* **Recorded data**
════════

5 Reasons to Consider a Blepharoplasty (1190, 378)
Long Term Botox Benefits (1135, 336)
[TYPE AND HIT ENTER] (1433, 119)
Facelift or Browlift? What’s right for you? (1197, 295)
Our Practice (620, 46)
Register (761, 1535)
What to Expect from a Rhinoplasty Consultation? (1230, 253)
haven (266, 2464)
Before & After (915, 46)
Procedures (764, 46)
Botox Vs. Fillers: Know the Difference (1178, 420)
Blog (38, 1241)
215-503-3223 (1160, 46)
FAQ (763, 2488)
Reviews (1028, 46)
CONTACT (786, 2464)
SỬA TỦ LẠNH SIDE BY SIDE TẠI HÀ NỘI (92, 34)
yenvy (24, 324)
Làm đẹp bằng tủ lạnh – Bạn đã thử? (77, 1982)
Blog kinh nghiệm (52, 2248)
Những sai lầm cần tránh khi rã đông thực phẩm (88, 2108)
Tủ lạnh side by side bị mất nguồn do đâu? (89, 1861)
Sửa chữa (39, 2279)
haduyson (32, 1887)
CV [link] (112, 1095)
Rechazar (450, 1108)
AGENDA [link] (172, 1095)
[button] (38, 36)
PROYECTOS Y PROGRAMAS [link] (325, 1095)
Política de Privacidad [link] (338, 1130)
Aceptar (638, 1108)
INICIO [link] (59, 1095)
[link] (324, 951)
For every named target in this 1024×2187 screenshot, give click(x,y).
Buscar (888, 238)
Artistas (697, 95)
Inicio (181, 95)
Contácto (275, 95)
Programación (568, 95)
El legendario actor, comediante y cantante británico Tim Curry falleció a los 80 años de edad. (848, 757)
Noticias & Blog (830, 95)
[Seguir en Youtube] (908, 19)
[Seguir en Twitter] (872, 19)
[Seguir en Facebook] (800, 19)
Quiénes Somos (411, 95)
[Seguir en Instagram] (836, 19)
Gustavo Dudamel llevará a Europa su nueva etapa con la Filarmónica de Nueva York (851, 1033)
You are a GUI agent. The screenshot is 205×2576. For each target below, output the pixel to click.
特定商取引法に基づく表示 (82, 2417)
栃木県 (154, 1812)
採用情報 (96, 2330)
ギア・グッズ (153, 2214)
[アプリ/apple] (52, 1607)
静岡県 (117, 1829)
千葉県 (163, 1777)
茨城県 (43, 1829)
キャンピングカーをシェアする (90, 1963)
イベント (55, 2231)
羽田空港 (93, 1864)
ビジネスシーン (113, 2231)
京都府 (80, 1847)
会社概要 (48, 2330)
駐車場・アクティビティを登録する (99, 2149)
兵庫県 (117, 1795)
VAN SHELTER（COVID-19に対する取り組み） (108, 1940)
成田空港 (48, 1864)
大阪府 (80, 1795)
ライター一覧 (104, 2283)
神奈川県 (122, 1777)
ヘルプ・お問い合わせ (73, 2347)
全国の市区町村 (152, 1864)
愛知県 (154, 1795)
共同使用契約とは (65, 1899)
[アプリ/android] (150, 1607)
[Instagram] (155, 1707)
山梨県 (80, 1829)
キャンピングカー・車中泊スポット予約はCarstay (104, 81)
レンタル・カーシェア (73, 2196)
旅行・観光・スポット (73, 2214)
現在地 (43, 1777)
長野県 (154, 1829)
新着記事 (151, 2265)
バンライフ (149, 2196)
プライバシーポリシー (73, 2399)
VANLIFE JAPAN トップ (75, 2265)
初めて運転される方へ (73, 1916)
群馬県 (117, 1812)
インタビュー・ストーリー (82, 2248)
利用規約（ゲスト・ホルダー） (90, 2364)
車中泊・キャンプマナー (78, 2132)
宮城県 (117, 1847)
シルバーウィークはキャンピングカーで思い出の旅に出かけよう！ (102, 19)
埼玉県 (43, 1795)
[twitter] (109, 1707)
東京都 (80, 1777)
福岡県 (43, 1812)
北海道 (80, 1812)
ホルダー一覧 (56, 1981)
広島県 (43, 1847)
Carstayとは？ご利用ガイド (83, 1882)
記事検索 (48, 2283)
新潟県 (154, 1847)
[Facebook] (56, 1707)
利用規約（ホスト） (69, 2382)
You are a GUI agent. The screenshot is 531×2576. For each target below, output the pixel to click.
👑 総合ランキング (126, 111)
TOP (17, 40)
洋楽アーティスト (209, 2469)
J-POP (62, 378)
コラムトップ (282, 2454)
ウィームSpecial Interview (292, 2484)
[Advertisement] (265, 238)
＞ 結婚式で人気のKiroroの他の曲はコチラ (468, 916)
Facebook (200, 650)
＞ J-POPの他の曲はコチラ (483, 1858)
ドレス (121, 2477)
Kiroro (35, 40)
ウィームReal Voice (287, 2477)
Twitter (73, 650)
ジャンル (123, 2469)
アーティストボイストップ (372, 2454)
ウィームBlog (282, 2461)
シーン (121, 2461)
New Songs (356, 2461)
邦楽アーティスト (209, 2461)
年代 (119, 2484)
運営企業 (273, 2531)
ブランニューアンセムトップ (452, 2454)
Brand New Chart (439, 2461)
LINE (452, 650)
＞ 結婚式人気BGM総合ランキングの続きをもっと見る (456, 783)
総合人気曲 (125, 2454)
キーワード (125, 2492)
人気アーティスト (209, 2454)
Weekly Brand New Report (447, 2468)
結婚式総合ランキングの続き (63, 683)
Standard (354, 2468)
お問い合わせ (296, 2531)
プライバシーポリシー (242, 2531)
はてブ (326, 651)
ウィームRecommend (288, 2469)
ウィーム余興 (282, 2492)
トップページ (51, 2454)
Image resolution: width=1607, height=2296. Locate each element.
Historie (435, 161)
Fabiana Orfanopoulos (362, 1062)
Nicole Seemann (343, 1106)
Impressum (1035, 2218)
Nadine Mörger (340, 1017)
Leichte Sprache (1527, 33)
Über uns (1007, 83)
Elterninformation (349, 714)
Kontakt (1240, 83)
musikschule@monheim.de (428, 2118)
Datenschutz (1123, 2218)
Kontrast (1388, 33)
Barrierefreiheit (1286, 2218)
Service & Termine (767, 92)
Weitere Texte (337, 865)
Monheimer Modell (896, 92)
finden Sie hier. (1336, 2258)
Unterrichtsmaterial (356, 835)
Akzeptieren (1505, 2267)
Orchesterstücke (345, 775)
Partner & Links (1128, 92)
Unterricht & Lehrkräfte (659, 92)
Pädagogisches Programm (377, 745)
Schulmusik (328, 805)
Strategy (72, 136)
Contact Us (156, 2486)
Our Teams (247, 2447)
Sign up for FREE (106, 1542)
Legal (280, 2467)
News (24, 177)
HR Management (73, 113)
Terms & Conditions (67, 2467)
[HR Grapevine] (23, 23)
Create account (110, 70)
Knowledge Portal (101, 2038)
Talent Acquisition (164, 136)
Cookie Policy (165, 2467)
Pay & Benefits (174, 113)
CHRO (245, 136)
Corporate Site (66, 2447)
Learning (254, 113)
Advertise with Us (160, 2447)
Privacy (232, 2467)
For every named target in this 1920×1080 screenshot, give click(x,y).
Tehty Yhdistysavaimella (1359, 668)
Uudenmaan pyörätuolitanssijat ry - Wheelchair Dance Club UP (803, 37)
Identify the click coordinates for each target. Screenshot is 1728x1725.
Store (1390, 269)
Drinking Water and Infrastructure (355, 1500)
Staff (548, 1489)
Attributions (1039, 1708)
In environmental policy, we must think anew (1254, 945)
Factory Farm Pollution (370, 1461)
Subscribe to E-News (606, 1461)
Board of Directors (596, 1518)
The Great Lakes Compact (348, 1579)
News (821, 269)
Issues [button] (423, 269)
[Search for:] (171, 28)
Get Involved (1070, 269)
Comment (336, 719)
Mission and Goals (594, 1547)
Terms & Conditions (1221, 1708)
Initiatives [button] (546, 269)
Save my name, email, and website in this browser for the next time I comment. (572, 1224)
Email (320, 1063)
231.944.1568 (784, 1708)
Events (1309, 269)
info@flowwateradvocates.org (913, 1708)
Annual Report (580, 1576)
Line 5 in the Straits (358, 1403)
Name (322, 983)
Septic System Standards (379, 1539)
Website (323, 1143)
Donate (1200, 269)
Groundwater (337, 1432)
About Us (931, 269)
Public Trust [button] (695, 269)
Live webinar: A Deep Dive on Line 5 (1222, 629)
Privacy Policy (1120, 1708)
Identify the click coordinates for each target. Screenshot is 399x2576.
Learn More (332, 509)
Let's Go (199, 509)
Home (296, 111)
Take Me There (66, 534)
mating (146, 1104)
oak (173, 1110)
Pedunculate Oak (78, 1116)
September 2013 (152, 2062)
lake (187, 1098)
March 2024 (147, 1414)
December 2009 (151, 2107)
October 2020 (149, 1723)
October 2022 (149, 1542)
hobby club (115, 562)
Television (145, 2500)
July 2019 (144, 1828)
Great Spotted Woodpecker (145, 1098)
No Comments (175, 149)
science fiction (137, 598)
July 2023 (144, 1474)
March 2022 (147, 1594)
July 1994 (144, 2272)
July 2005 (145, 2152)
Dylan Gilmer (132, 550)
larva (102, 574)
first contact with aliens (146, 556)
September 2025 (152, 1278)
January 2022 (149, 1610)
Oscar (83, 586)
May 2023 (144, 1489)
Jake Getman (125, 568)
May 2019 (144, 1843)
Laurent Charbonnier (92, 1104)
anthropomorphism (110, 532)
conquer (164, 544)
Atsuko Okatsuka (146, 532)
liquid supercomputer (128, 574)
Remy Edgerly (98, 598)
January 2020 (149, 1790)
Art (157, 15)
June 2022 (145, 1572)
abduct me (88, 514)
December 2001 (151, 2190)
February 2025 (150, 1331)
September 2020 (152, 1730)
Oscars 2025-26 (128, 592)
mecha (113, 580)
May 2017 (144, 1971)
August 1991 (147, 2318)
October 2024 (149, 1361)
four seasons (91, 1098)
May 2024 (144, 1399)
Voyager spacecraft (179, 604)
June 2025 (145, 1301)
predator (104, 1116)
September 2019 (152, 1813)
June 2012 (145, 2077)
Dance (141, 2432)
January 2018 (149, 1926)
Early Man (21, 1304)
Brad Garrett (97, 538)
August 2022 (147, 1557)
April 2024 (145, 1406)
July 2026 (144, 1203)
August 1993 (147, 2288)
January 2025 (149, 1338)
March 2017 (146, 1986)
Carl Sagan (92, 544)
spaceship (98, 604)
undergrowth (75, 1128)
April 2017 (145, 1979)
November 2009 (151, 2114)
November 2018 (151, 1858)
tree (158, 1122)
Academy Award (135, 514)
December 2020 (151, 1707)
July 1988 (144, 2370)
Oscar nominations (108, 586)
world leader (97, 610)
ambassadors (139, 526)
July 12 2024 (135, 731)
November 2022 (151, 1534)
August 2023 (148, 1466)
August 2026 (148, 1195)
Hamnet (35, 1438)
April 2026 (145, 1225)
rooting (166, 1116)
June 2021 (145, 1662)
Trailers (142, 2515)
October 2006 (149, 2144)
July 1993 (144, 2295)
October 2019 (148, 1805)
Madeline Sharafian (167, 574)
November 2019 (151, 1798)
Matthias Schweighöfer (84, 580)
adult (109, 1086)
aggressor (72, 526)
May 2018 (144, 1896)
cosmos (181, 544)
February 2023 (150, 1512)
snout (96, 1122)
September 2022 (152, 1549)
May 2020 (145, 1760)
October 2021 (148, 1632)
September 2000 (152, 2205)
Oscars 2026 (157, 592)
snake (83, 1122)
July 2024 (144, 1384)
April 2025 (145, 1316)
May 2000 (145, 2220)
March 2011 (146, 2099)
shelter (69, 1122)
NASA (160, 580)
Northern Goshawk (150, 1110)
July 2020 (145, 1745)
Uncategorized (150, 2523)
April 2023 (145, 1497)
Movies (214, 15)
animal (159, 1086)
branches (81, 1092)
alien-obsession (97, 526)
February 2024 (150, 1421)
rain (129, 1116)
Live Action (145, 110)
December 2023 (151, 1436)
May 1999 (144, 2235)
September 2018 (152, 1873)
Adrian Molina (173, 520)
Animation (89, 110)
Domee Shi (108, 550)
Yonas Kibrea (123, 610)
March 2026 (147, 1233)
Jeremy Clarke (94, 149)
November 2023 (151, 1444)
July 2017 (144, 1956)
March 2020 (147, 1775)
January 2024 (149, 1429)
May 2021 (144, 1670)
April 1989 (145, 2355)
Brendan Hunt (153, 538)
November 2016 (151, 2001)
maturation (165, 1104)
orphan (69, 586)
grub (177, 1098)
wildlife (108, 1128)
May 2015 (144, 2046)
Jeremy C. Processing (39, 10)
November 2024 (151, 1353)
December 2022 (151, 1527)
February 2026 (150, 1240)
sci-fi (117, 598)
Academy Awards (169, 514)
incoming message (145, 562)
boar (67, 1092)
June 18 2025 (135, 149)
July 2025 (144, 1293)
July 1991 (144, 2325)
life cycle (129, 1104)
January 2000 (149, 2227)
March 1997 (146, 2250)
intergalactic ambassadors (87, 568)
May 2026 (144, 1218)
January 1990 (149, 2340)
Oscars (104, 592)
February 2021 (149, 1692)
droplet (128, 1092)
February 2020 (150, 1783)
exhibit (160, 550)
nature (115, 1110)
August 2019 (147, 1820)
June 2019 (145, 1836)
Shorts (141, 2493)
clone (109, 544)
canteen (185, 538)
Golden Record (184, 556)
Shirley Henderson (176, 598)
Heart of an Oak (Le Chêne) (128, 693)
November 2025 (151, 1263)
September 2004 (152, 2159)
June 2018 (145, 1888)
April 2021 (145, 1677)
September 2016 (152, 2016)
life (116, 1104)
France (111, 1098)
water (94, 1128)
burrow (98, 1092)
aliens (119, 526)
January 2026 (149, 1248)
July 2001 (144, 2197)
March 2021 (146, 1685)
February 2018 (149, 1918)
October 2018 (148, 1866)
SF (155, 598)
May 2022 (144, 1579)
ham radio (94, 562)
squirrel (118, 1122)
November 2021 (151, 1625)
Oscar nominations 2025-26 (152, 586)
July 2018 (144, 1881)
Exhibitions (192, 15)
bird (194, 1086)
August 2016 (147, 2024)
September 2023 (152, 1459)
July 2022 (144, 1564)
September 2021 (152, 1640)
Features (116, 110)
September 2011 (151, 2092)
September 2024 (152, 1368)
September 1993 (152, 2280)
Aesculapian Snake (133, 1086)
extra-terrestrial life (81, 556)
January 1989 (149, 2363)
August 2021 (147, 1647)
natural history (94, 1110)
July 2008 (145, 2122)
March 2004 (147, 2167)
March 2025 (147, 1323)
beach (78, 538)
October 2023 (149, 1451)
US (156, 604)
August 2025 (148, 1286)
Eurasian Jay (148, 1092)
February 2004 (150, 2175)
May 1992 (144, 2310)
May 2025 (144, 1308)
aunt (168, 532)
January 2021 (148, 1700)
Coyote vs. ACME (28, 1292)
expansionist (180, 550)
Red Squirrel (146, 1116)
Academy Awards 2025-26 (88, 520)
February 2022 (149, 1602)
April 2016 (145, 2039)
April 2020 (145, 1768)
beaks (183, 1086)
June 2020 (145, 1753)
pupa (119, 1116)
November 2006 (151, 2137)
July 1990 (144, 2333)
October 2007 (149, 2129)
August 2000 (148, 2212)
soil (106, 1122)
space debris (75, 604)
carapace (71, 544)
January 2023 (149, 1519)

════════

Could you reproduce, exactly, every line above from the line with "新潟県 (154, 1847)" to the line with "シーン (121, 2461)", and no other line? Both ends count.

新潟県 (154, 1847)
[Facebook] (56, 1707)
利用規約（ホスト） (69, 2382)
You are a GUI agent. The screenshot is 531×2576. For each target below, output the pixel to click.
👑 総合ランキング (126, 111)
TOP (17, 40)
洋楽アーティスト (209, 2469)
J-POP (62, 378)
コラムトップ (282, 2454)
ウィームSpecial Interview (292, 2484)
[Advertisement] (265, 238)
＞ 結婚式で人気のKiroroの他の曲はコチラ (468, 916)
Facebook (200, 650)
＞ J-POPの他の曲はコチラ (483, 1858)
ドレス (121, 2477)
Kiroro (35, 40)
ウィームReal Voice (287, 2477)
Twitter (73, 650)
ジャンル (123, 2469)
アーティストボイストップ (372, 2454)
ウィームBlog (282, 2461)
シーン (121, 2461)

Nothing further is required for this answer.